_Task instructions_: Copy the entries from the line with "You are a computer-use agent. The image size is (2338, 1336)." through the line with "tap(181, 32)", including both of those lines, and leave the pictures out of your answer.

_Supplied records_:
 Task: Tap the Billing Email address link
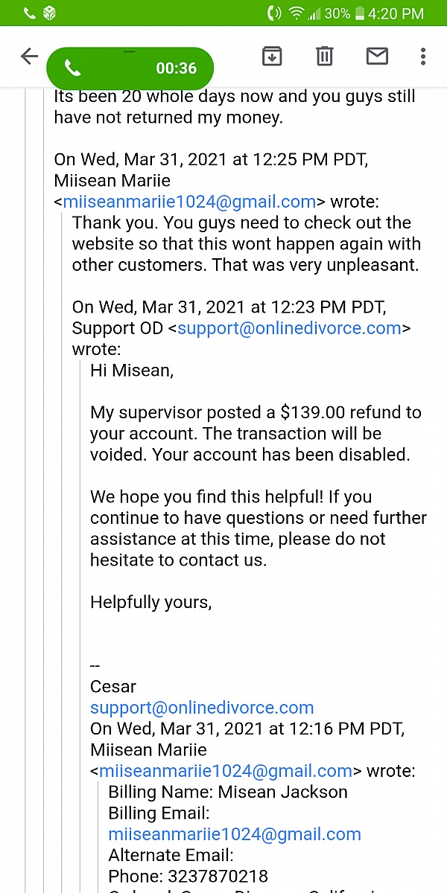(235, 834)
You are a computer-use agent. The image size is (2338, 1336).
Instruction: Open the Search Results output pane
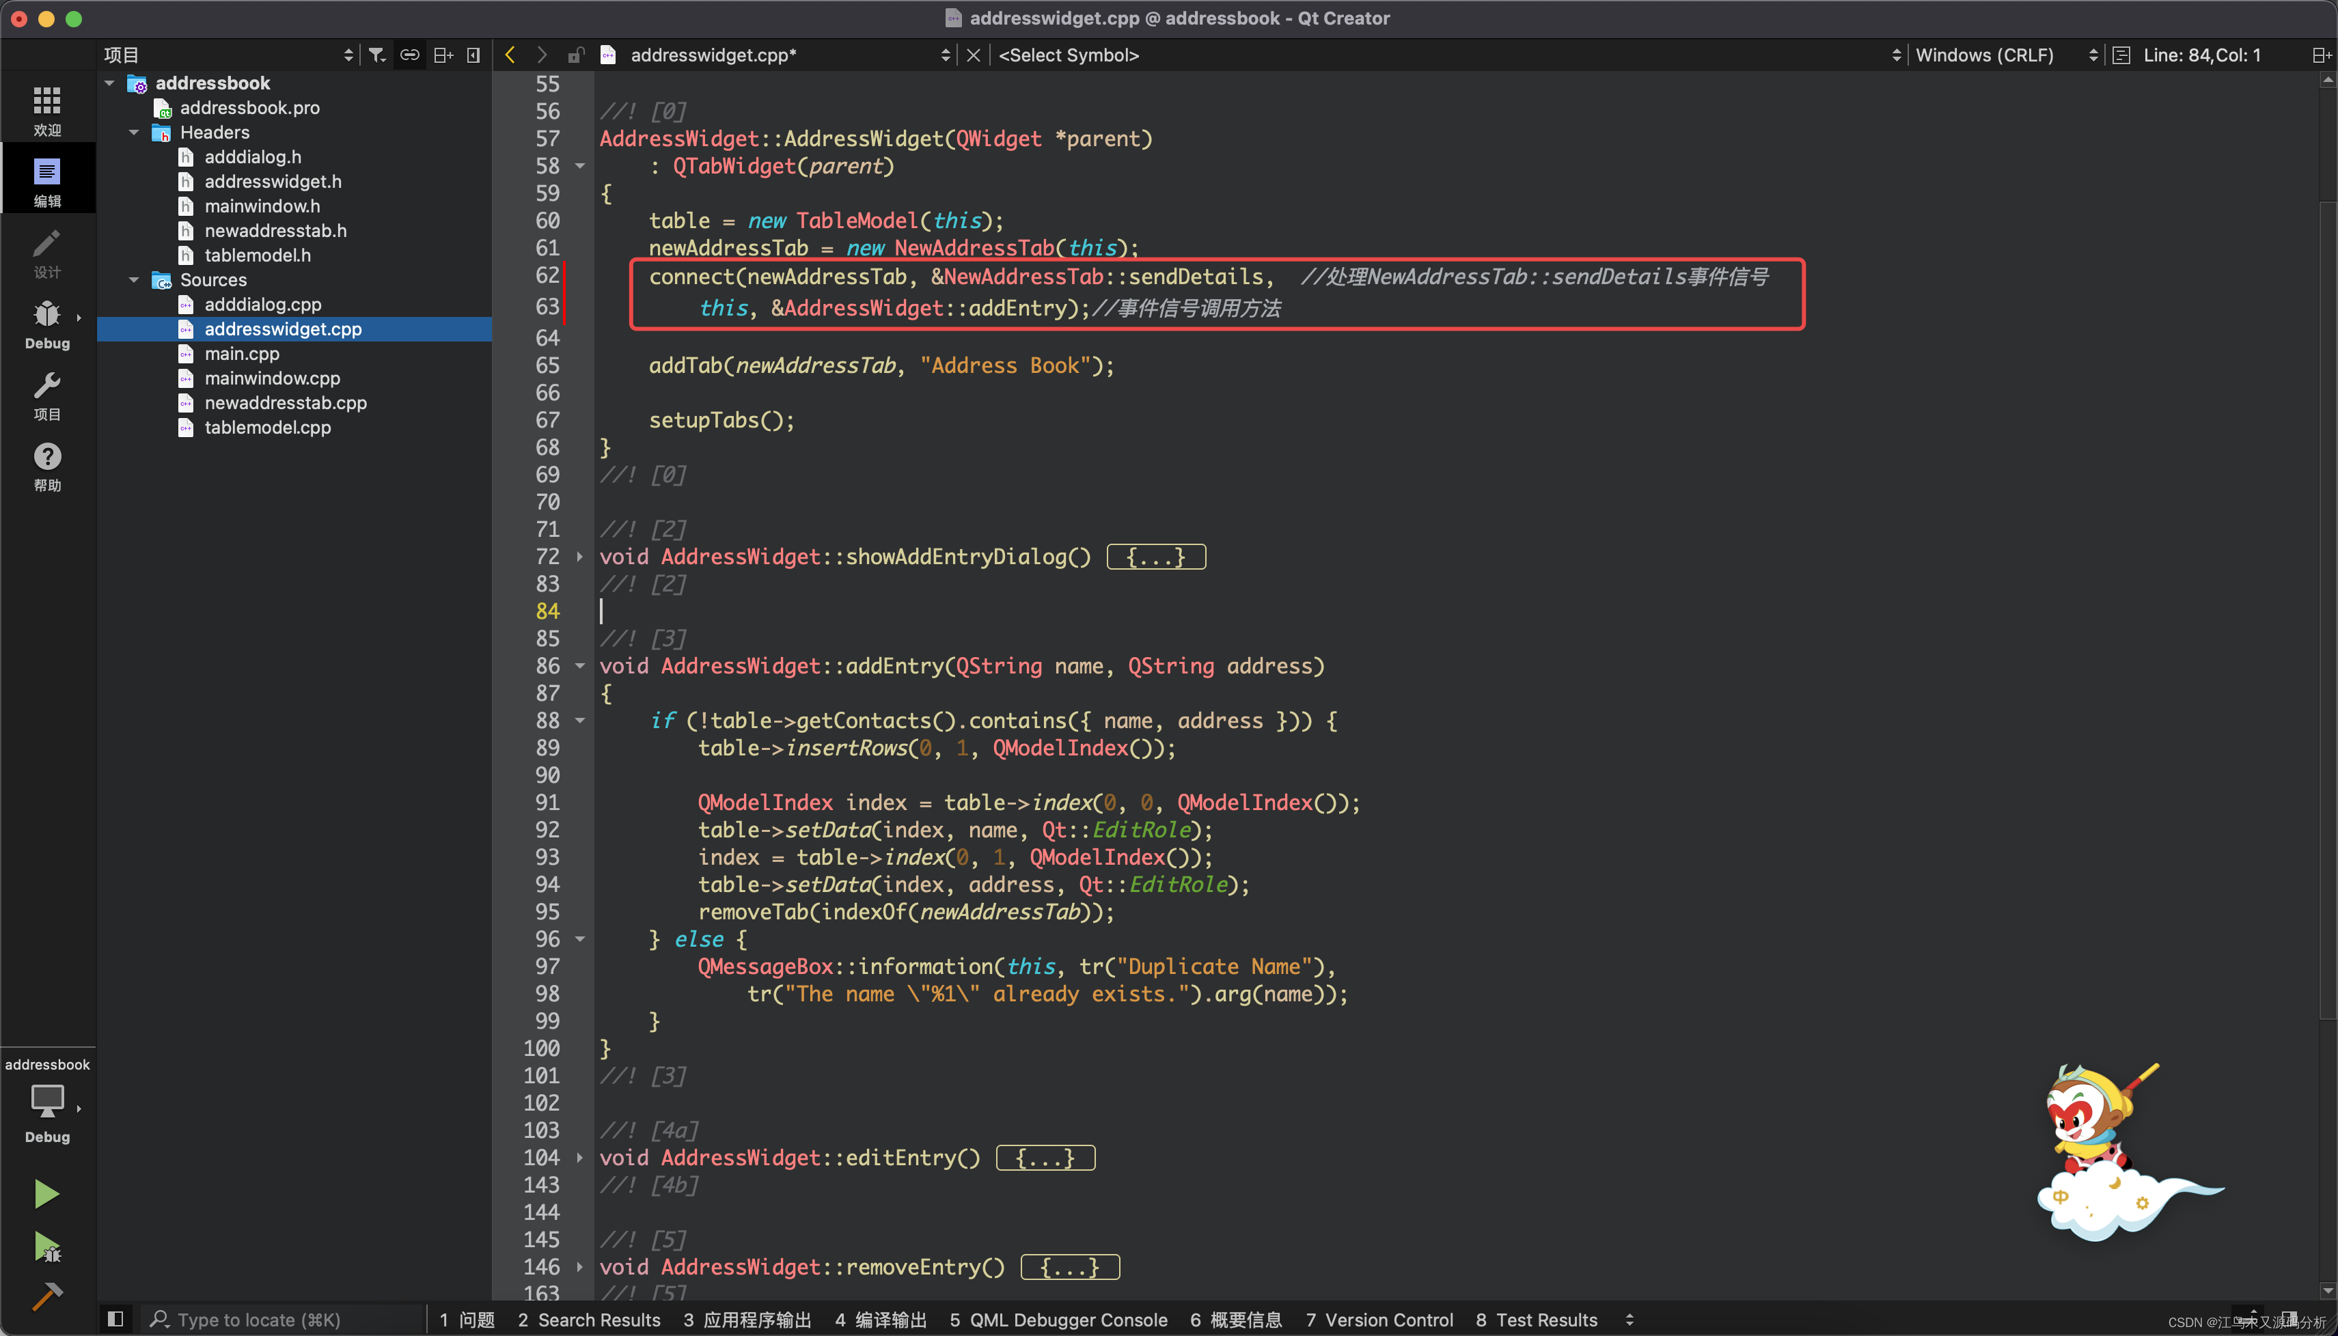pyautogui.click(x=589, y=1319)
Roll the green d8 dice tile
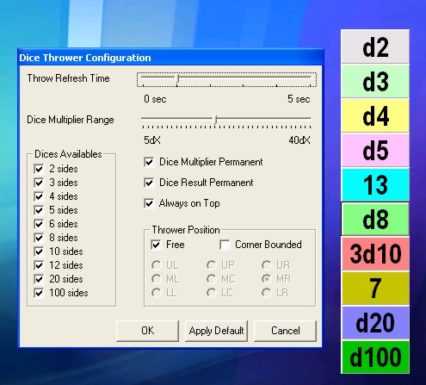 [375, 219]
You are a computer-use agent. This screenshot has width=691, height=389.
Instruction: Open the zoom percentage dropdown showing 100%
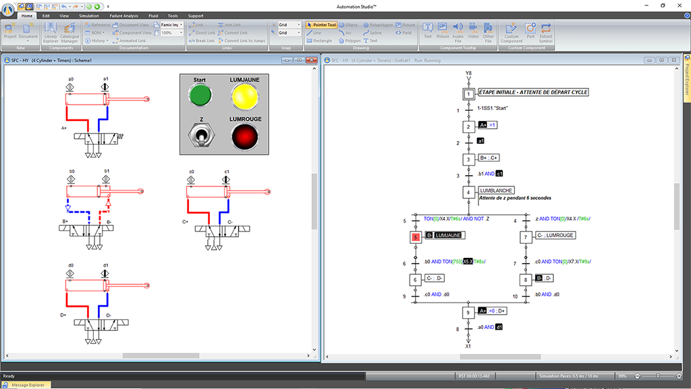tap(181, 32)
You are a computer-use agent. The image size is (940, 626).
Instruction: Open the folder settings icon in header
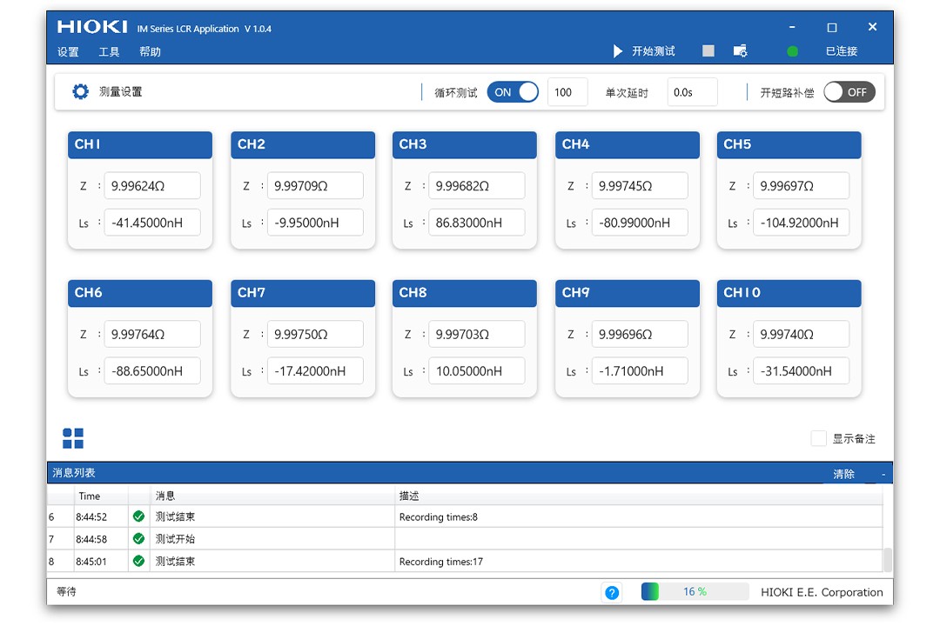[x=740, y=51]
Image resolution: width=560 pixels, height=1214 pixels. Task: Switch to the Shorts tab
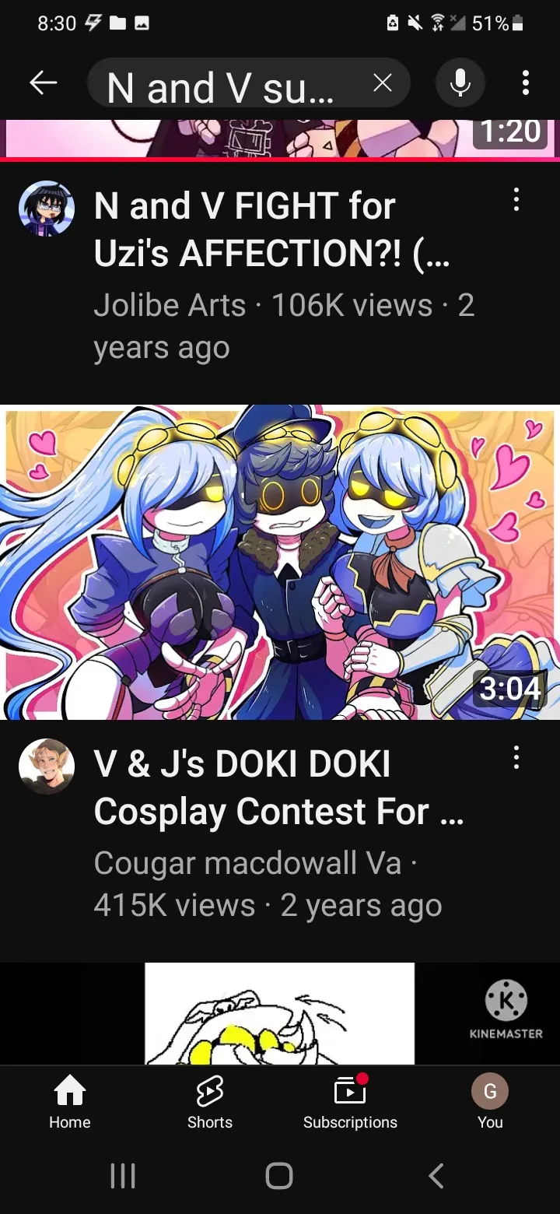click(210, 1102)
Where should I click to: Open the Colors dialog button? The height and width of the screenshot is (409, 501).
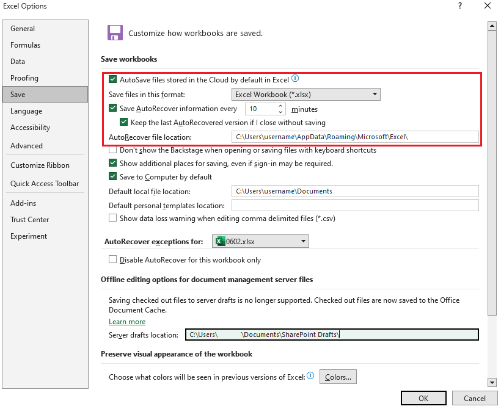(338, 377)

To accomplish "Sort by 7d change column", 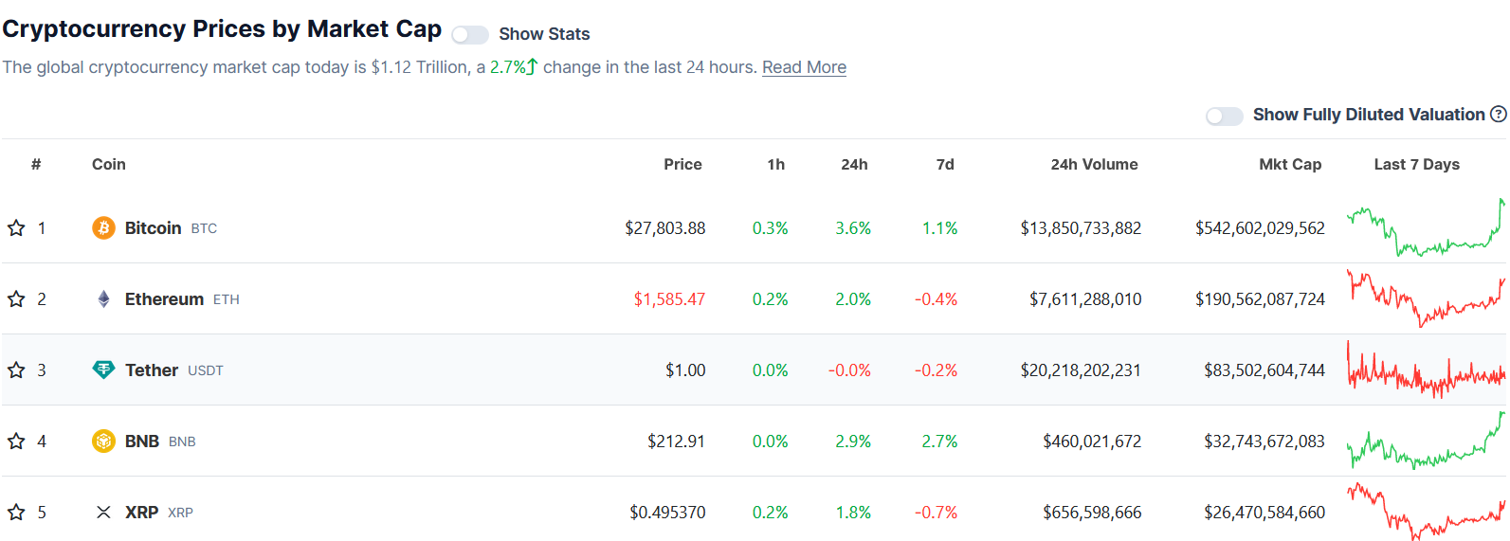I will click(x=944, y=165).
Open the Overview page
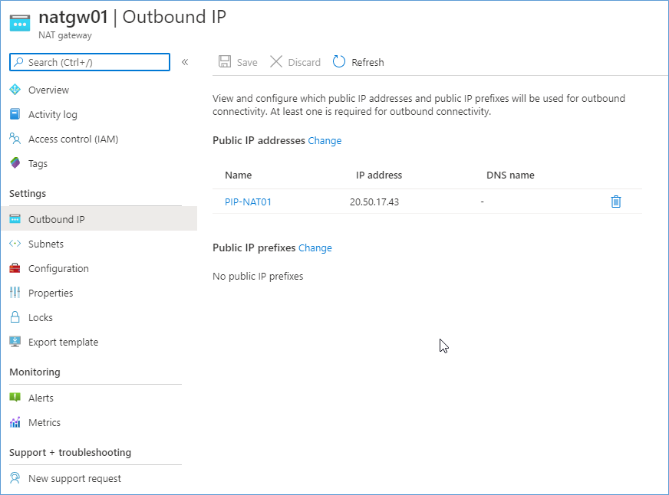This screenshot has height=495, width=669. pos(48,90)
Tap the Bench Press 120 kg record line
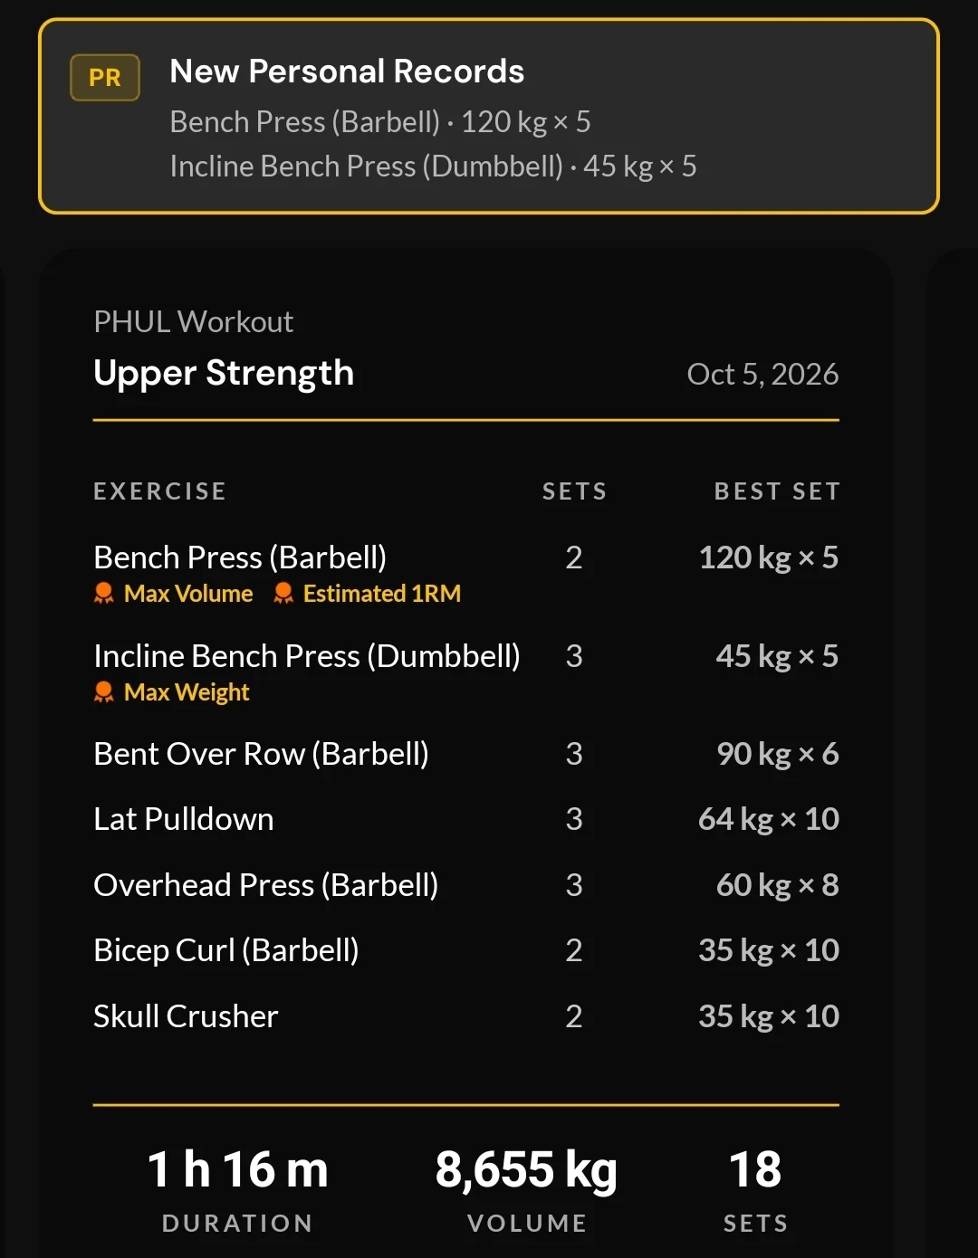Viewport: 978px width, 1258px height. [380, 122]
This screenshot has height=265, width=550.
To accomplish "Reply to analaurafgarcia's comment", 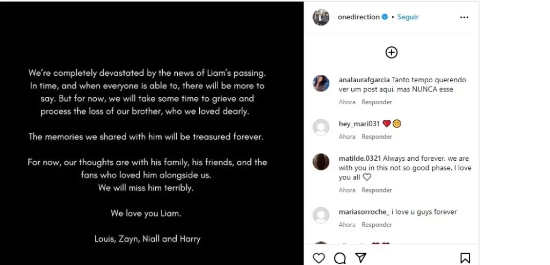I will point(377,102).
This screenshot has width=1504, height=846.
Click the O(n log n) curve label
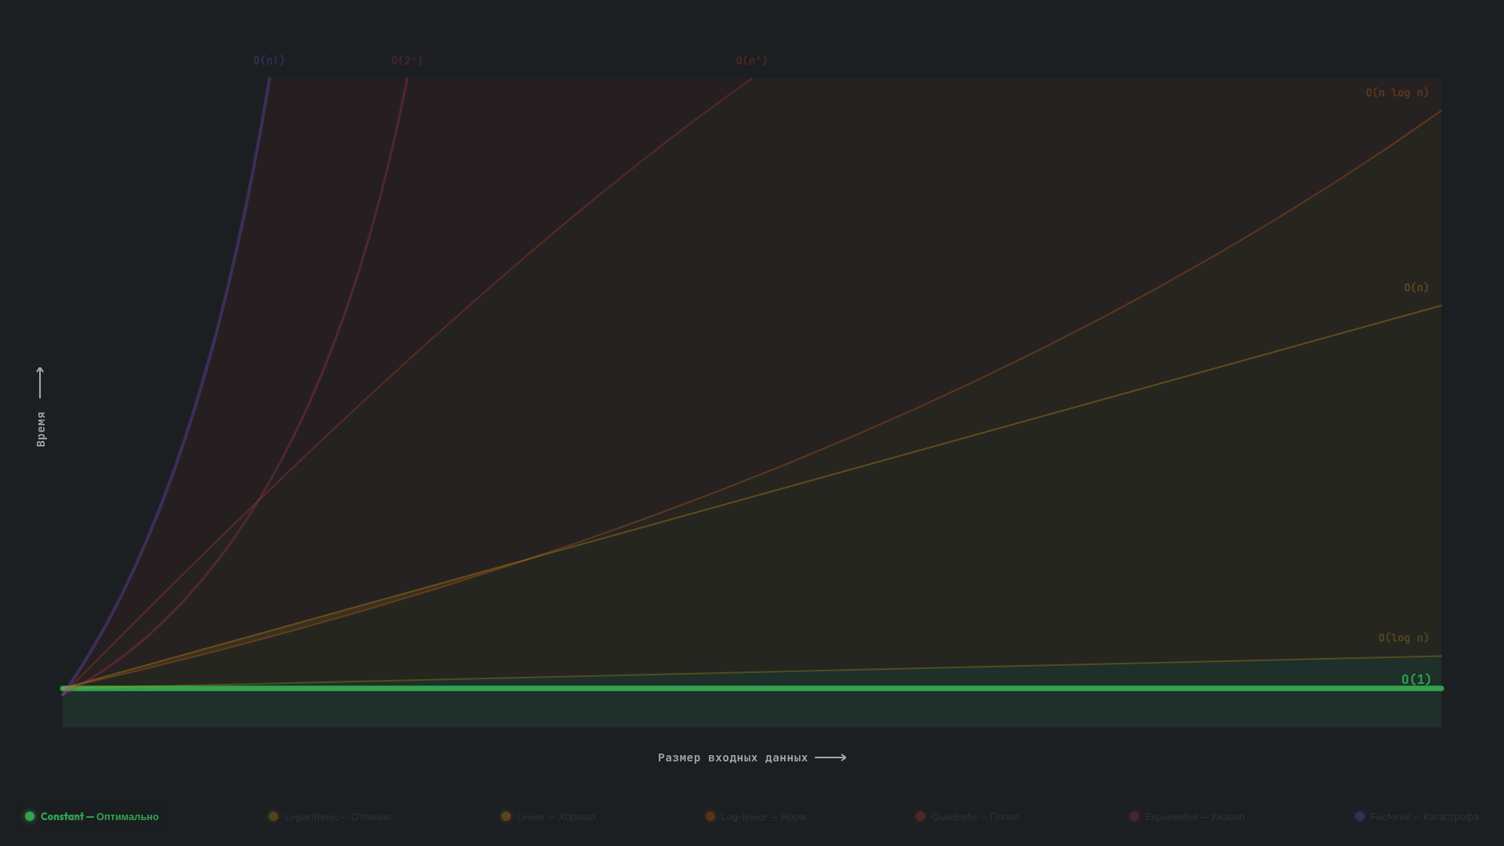tap(1397, 92)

_Written solution_:
You are a computer-use agent. The image size is (2338, 1336).
Instruction: Open the Search Results output pane
pyautogui.click(x=589, y=1319)
Roll the green d8 dice tile
 [375, 219]
You are a computer-use agent. This screenshot has width=691, height=389.
Instruction: Open the zoom percentage dropdown showing 100%
tap(181, 32)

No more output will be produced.